Plus de 1 000 appels aux cellules de coordination post-Covid depuis janvier en Occitanie

L’organisation mise en place en Occitanie a permis d’améliorer globalement l’offre de soins

Les cellules de coordination post-Covid d’Occitanie ont reçu plus de 1 000 appels entre janvier et fin octobre pour principalement orienter des patients vers des centres de diagnostic et de prise en charge. 

Après l’appel des autorités aux professionnels de santé, en mars 2021, à s’organiser pour apporter une réponse aux patients souffrant d’un Covid long, les agences régionales de santé ont commencé à mettre en place des cellules de coordination post-Covid, à identifier des structures et des professionnels de référence.

Lors de la première réunion scientifique organisée par la Spilf sur le Covid long, en novembre 2021, la direction générale de l’offre de soins observait que les régions se saisissaient différemment du sujet. Six ARS avaient notamment des appels à manifestation d’intérêt : la Bretagne, l’Ile-de-France, le Centre-Val de Loire, la Normandie, la Nouvelle-Aquitaine et l’Occitanie.

Invité, à Nancy, jeudi 15 décembre, à présenter, lors d’un colloque organisé par la Société de pathologie infectieuse de langue française, les initiatives lancées en matière de parcours de soins, le Dr Jérôme Larché, référent régional pour coordonner le réseau de prise en charge du Covid long en Occitanie a fait le point sur l’expérimentation mise en place dans sa région sur deux ans, de janvier 2022 à janvier 2024, pour organiser un parcours de soins pluridisciplinaire et gradué.

L’ARS Occitanie a mobilisé 2 millions d’euros sur le Fonds d’intervention régional (FIR) pour soutenir ce projet. L’offre de soins pour le Covid long comprend 13 cellules de coordination post-Covid, essentiellement des dispositifs d’appui à la coordination dans chaque département de la région, 15 communautés pluriprofessionnelles territoriales de santé porteuses d’un projet Covid long, et 24 établissements labellisés dont 18 centres de soins de suite et de réadaptation labellisés et 6 centres de recours de médecine pour les situations complexes. « Ces établissements ne font pas que ça mais peuvent accueillir des patients avec un Covid long », a noté le Dr Larché. Il s’agit au cours de cette expérimentation de faciliter et d’assurer l’articulation des différents acteurs de premier, deuxième et troisième recours, faciliter et garantir la mise en place des centres de recours et de l’activité des 18 centres des SSR pour les patients très complexes et de créer un observatoire régional afin d’optimiser l’organisation des soins et mettre en perspective les données et les pratiques.

Cet observatoire permet de mener une étude épidémiologique prospective sur l’organisation des soins dans la région. Selon les premières données, non consolidées, recueillies entre janvier et octobre, les cellules de coordination ont reçu plus de 1 000 appels provenant de patients ou d’aidants dans plus de 80% des cas et les actions menées, dans 85 % des cas, consistaient à orienter des patients vers des ressources de diagnostic et de prise en charge. Un patient en errance diagnostique sera orienté vers une ressource adéquate pour une expertise et un diagnostic, avec une prescription de son médecin traitant, et s’il s’agit d’un cas simple ou complexe, il sera renvoyé soit vers son médecin, soit orienté vers un parcours CPTS ; s’il s’agit d’un cas très complexe, il sera orienté vers un centre régional MCO labellisé.

Un patient avec un diagnostic de Covid long déjà posé sera orienté vers la ressource adéquate pour sa prise en charge médicale et/ou paramédicale et/ou une réhabilitation ou rééducation, sur prescription avec son médecin traitant.
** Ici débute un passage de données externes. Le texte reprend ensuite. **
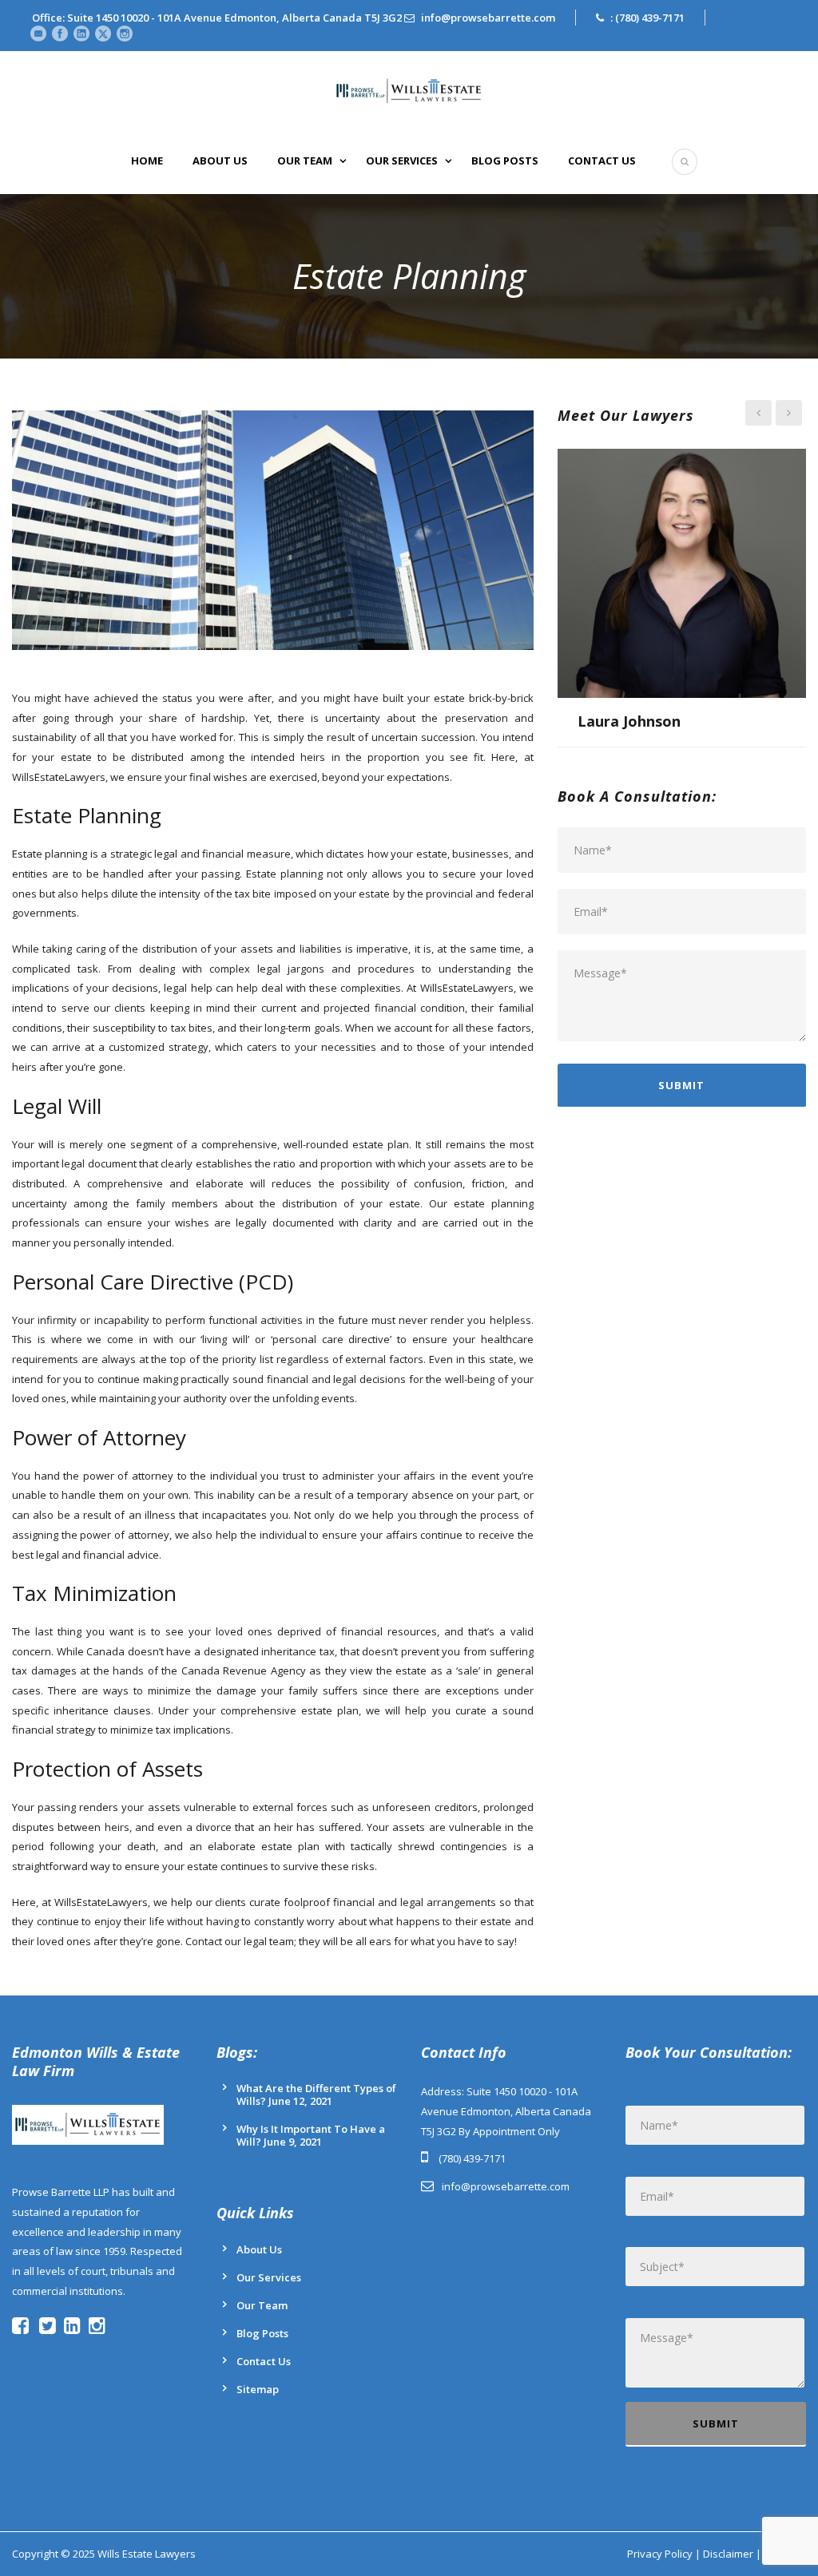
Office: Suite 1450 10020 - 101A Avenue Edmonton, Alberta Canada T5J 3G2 (217, 17)
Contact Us (263, 2361)
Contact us (602, 160)
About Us (220, 160)
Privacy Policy (660, 2553)
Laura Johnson (629, 721)
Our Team (304, 160)
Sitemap (257, 2389)
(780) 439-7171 (650, 17)
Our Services (402, 160)
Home (147, 160)
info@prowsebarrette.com (488, 17)
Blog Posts (504, 160)
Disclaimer (728, 2553)
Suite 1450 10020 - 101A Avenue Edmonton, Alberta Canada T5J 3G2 (506, 2111)
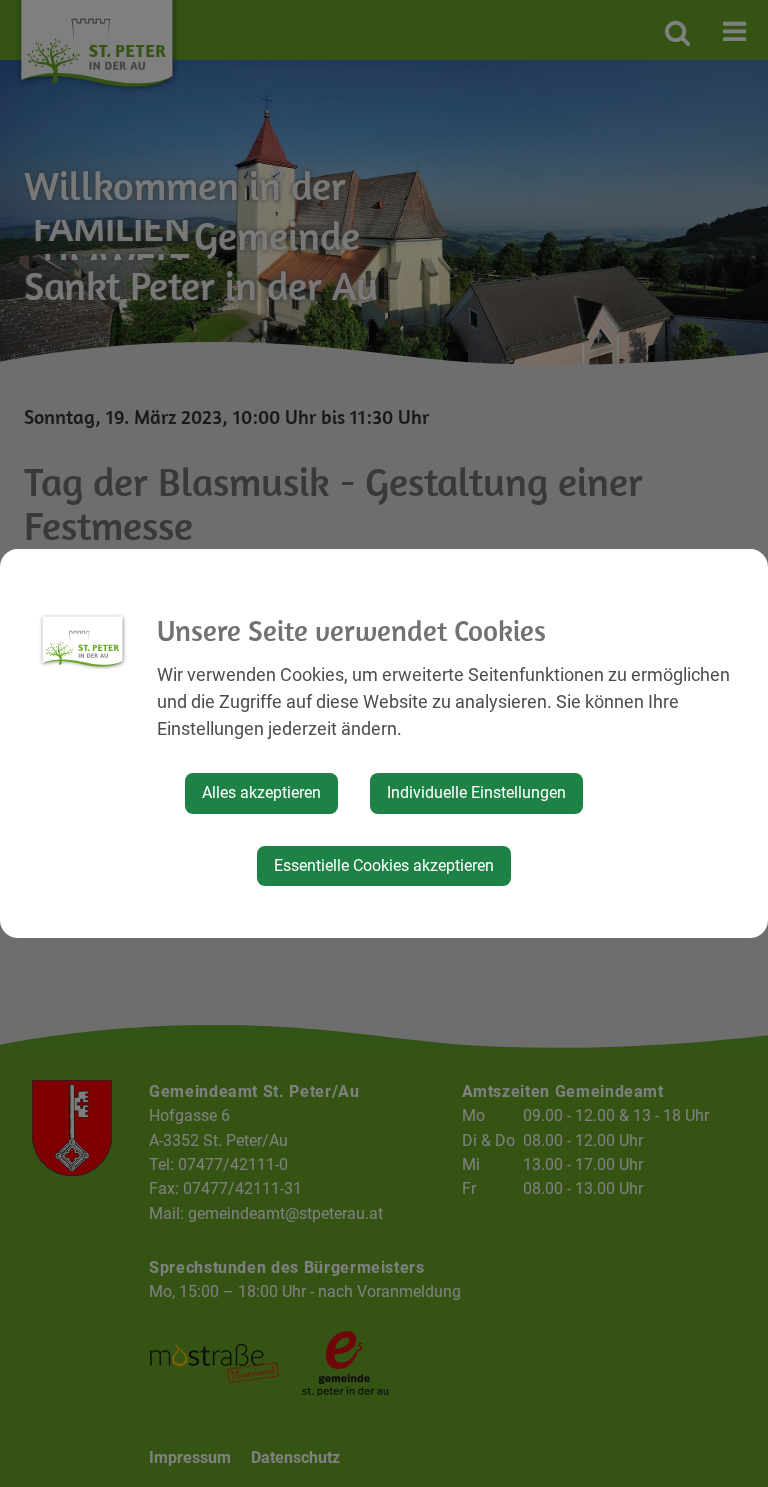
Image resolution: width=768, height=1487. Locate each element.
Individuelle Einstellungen (476, 792)
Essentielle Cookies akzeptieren (384, 865)
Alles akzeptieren (261, 792)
Là encore, un cas simple ou complexe suit le même cheminement tandis qu’un cas très complexe sera dirigé vers un SSR labellisé.
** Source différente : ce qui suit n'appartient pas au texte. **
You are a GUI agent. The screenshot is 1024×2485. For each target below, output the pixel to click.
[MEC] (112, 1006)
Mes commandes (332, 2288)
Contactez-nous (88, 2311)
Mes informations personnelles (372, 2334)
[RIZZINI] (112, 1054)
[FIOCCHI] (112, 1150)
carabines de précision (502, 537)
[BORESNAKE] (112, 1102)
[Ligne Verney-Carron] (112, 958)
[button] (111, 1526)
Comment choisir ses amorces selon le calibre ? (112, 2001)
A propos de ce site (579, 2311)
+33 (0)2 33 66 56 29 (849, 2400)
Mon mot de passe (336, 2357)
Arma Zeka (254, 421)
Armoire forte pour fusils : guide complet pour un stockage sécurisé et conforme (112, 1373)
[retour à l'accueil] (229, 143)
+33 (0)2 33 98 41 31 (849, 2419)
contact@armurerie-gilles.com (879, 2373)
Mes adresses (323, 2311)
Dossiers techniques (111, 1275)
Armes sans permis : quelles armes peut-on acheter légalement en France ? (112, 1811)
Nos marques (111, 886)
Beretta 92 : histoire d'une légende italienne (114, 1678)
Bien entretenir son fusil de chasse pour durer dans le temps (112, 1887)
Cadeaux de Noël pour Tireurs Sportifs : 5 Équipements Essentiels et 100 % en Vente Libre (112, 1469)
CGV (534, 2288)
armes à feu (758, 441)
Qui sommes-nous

Selon les données préliminaires de l’observatoire, 690 patients ont été pris en charge dans les CPTS et 900 nouveaux patients dans les centres de référence labellisés MCO ou SSR dont un tiers en hôpital de jour.

Pour le moment, l’organisation mise en place en Occitanie a permis d’améliorer globalement l’offre de soins, grâce à la mobilisation des acteurs des secteurs sanitaire et médico-social et des associations, et au recours notamment à la télémédecine, et de renforcer les réseaux territoriaux et la coordination entre les territoires.